Tell us about your background. How did it set you up to be a great Data Scientist?
Before applying to the Data Incubator, I received my Ph.D. in particle physics. I spent years analyzing proton collisions from a particle detector which collects several petabytes of data each year. This experience set me up to be a great data scientist for two important reasons. For one thing, it gave me plenty of experience working with real data. From this, I developed a good understanding of each stage of the data analysis process and the challenges associated with it. The other reason my background prepared me for a career in data science was that it helped me develop great skills as an experimentalist in general. I learned not only what to look for when designing an experiment, but also how to set up and conduct the experiment to obtain meaningful results.
What do you think you got out of The Data Incubator?
For starters, I gained experience using several data science tools and techniques I hadn’t used before. Many of these tools are commonly used in industry, unlike some of the special-purpose software I had worked with for my research in physics. The mini projects I completed with these tools provided great talking points for discussing my experience in interviews.
Another major benefit that I got from The Data Incubator was access to potential employers. By being able to reach out directly to hiring managers at partner companies, I was able to bypass the painful process of submitting my resume to a giant stack and hoping that it will be noticed.

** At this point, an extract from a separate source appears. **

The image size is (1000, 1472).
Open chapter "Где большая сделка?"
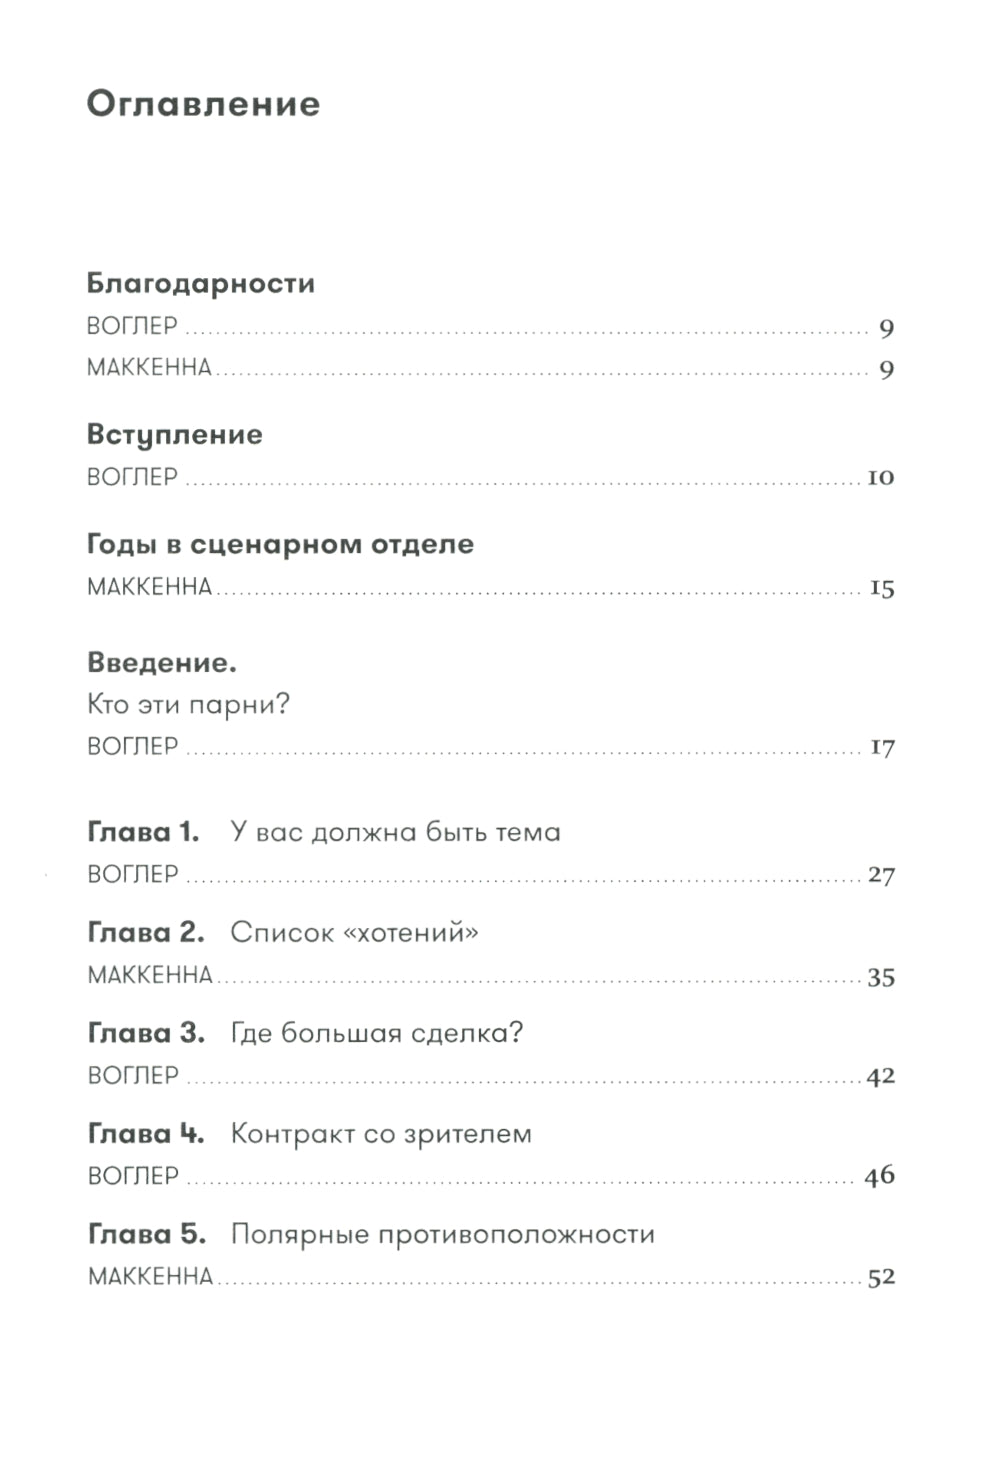coord(377,1033)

Through these connections, I was able to set up interviews with some awesome companies that would have likely not paid me any attention otherwise.

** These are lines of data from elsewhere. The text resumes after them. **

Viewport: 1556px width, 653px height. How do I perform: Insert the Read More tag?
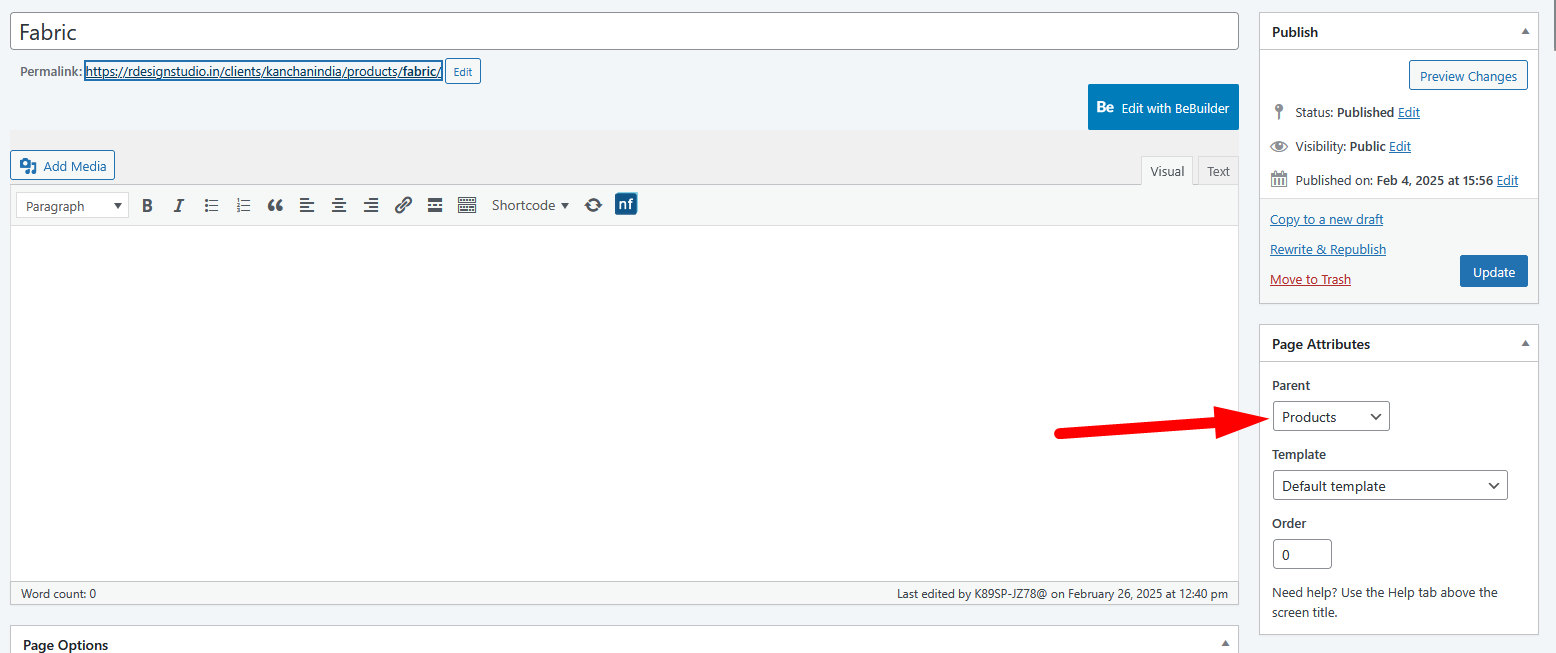click(435, 206)
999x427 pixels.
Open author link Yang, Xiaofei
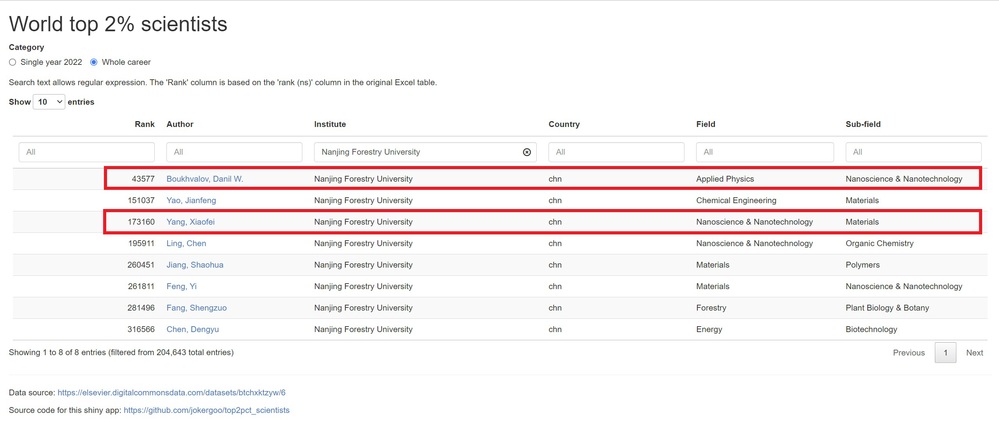(x=190, y=222)
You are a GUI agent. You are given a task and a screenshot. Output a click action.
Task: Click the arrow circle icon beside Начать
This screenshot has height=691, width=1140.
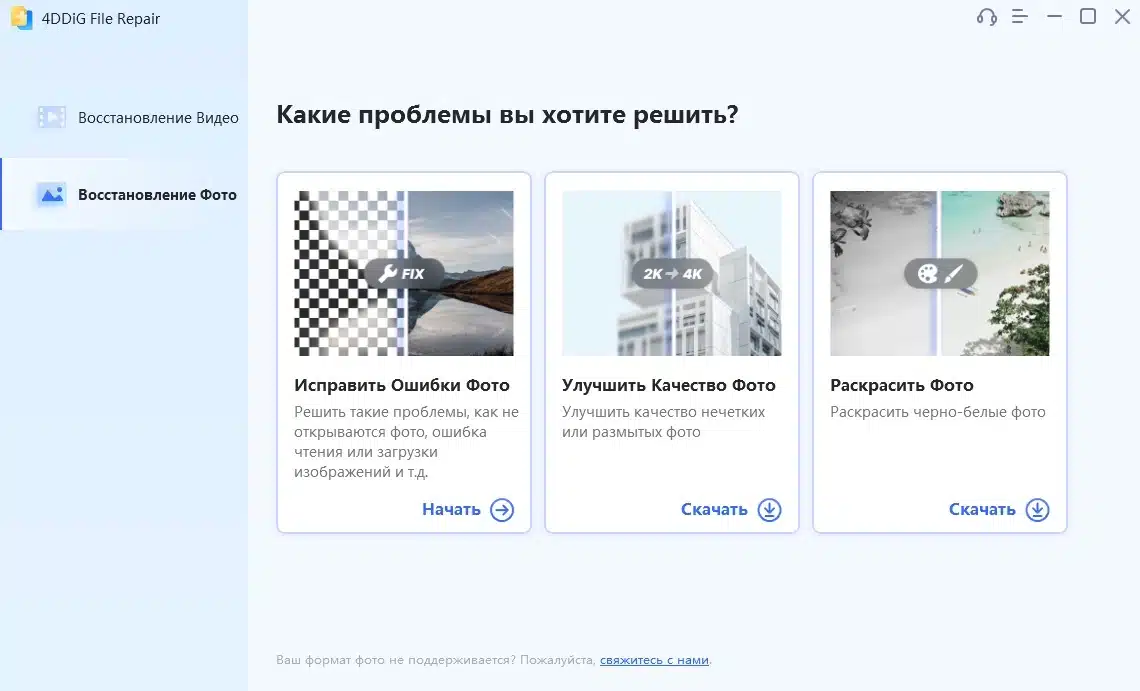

Finally, I got to meet and work alongside the other Fellows. These were all incredibly talented individuals who had great insights into solving many challenging data science problems. I must have I learned at least as much from them as from the official coursework.

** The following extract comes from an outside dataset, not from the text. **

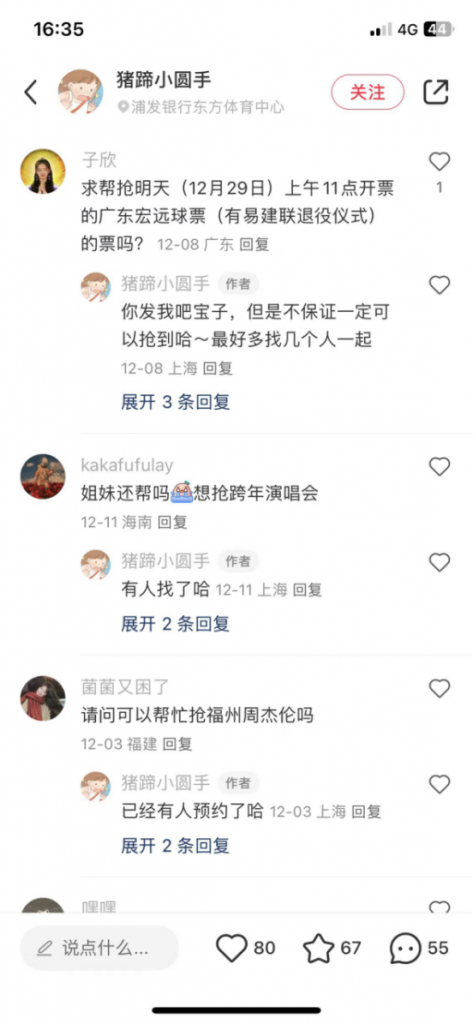Open the share icon at top right
This screenshot has height=1024, width=473.
436,92
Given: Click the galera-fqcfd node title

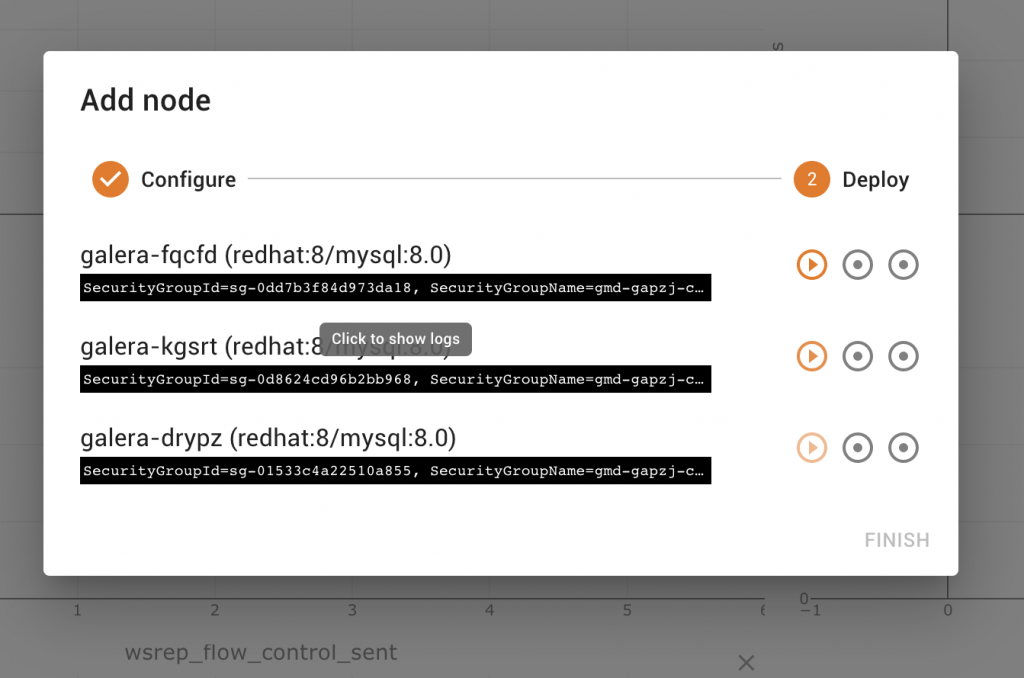Looking at the screenshot, I should tap(266, 255).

What advice would you give to someone who is applying for The Data Incubator, particularly someone with your background?
I would start by suggesting that you think of a project that you would particularly like to work on, preferably something that may have some applications in industry. I would also take some time to learn some tools that are commonly used for data science, especially ones that you may not have used before: perhaps R, Python tools (Scikit, Pandas, Numpy, etc.), SQL, or others. I would practice using these tools, preferably on your pet project. These will not only improve your skills as a data scientist, but it will also give you a great head start on a project to show off in interviews.
I would also suggest you start brushing up on your basic probability and programming skills. These will be crucial not only for the Data Incubator application, but for any data science interviews that you land. I have found that practice is key here. [Editor’s Note: For more information about how to prepare for The Data Incubator, check out this post.]
Lastly, start thinking about which industries you would like to work in. This may help not only with finding a project, but also with focusing your job search.
What is your favorite thing you learned at The Data Incubator?
My favorite technology that I learned from The Data Incubator was IPython Notebook. I was already familiar with Python, but this tool made it so much easier to experiment with the command line. I also really enjoyed using Python’s Scikit Learn machine learning package for its easy-to-use algorithms.
Could you tell us about your Data Incubator mini projects?
Over the course of the program, I completed several mini projects, usually 1-2 per week. Each mini project was designed to develop proficiency with a different aspect of data science. These included such topics as database querying, machine learning, and MapReduce. Each project usually included one or two simpler tasks to help understand the basic premise of the topic, but also much more challenging tasks designed to really push your critical thinking and problem solving skills. What I think worked best about the mini projects was that they presented challenges that many data scientists face on a day-to-day basis. In many cases I had to discover and teach myself new tools in order to solve these problems. Whenever I didn’t obtain the results I was expecting, I had to systematically locate the problems and experiment with new ways of fixing them.